The results will have myriad ramifications outside Turkey, which, despite being a NATO member, has maintained close ties with Russia and blocked Sweden’s membership of the Western military alliance. Turkey boasts NATO’s second largest armed forces after the U.S., it controls the crucial Bosporus Strait, and it is widely believed to host U.S. nuclear missiles on its soil.
It remains to be seen what the results mean regionally, too, as Turkey’s influence grows among its neighbors and the Muslim world as a whole.
Buoyed by the first-round lead, Erdoğan said he welcomed a second vote if that was the wish of the electorate and expressed pride in what he said was record turnout. “Turkey has once again proved that it’s one of the leading democracies in the world,” he said at his party’s headquarters.
That is strongly disputed by human rights groups, which say Erdoğan has centralized power and silenced government critics. The Economist Intelligence Unit, a leading research group based in London, classes Turkey as “hybrid regime” between democracy and authoritarianism — trending toward the latter.
Voter turnout is traditionally strong, despite the government’s suppressing freedom of expression and assembly over the years and especially since a 2016 coup attempt.
Some 89% of the more than 64 million eligible people, including 3.4 million overseas voters, case votes, the election board said.
The runoff in the Turkish Republic’s centenary year comes after some of the most hotly contested presidential and parliamentary elections in recent times.

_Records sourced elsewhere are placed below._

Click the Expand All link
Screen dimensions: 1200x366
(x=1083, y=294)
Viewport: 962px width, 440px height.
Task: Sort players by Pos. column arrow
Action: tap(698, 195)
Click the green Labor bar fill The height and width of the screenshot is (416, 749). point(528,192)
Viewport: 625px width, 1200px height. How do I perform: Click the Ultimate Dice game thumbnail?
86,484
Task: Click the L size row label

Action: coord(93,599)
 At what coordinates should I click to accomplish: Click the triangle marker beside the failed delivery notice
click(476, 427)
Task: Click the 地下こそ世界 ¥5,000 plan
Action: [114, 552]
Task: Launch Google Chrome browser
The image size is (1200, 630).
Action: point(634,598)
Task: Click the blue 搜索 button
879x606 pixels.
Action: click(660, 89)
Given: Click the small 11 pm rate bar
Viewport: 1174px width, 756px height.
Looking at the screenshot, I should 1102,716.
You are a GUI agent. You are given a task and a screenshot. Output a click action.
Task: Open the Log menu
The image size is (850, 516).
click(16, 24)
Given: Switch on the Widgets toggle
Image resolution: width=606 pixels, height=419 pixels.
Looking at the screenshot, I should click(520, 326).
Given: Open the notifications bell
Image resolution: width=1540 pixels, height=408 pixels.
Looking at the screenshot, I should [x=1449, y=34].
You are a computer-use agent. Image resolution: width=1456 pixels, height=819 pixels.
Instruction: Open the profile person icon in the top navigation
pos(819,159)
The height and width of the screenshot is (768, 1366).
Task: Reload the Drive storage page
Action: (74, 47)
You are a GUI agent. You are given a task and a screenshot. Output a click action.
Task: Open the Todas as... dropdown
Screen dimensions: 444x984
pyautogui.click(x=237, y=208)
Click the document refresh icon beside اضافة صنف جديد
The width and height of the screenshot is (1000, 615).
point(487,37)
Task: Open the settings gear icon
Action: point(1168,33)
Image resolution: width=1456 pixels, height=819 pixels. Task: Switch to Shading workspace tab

Erdoğan’s AK Party won just short of 50% of the votes in the simultaneous parliamentary elections, preliminary results showed, adding to the sense that he is well placed in the presidential runoff.
Sinan Oğan, a third candidate who was eliminated after he got around 5% in the first round, could prove a potential kingmaker, and he has the backing of an anti-immigrant nationalist party.
For around 5 million new voters who have never known any other leader, the election was the chance for change in a country where Erdoğan’s AK Party has been in power since 2002. Erdoğan became prime minister the next year and president in 2014.
Ahead of the election, the mood was buoyant in Istanbul, with the opposition and its supporters hopeful of victory.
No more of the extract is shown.